Abstract

Antimicrobials are frequently prescribed for acute respiratory tract infections (ARTI), although many are viral. We aimed to determine bacterial prevalence rates for 5 common childhood ARTI - acute otitis media (AOM), sinusitis, bronchitis, upper respiratory tract infection, and pharyngitis- and to compare these rates to nationally representative antimicrobial prescription rates for these ARTI. We performed (1) a meta-analysis of English language pediatric studies published between 2000 and 2011 in Medline, Embase, and the Cochrane library to determine ARTI bacterial prevalence rates; and (2) a retrospective cohort analysis of children age <18 years evaluated in ambulatory clinics sampled by the 2000-2010 National Ambulatory Medical Care Survey (NAMCS) to determine estimated US ARTI antimicrobial prescribing rates.
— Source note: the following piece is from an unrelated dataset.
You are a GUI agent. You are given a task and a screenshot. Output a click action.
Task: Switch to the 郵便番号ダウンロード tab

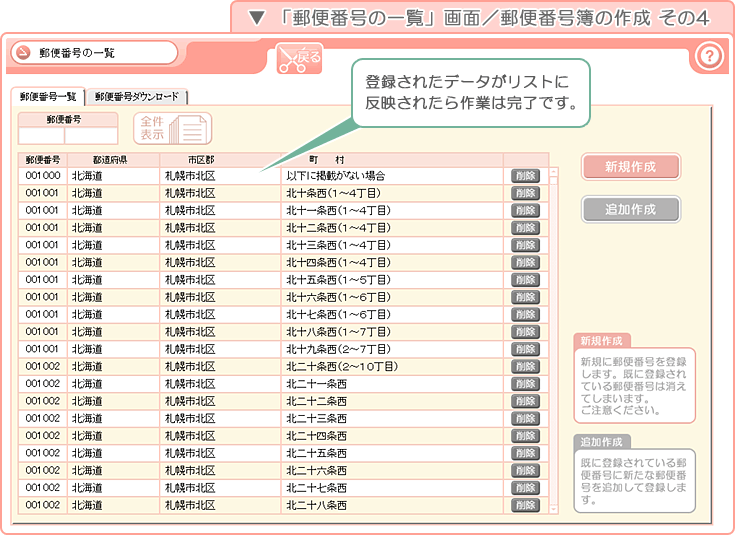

From the meta-analysis, the AOM bacterial prevalence was 64.7% (95% confidence interval [CI], 50.5%-77.7%); Streptococcus pyogenes prevalence during pharyngitis was 20.2% (95% CI, 15.9%-25.2%). No URI or bronchitis studies met inclusion criteria, and 1 sinusitis study met inclusion criteria, identifying bacteria in 78% of subjects. Based on these condition-specific bacterial prevalence rates, the expected antimicrobial rescribing rate for ARTI overall was 27.4% (95% CI, 26.5%-28.3%). However, antimicrobial agents were prescribed in NAMCS during 56.9% (95% CI, 50.8%-63.1%) of ARTI encounters, representing an estimated 11.4 million potentially preventable antimicrobial prescriptions annually. An estimated 27.4% of US children who have ARTI have bacterial illness in the post-pneumococcal conjugate vaccine era. Antimicrobials are prescribed almost twice as often as expected during outpatient ARTI visits, representing an important target for ongoing antimicrobial stewardship interventions.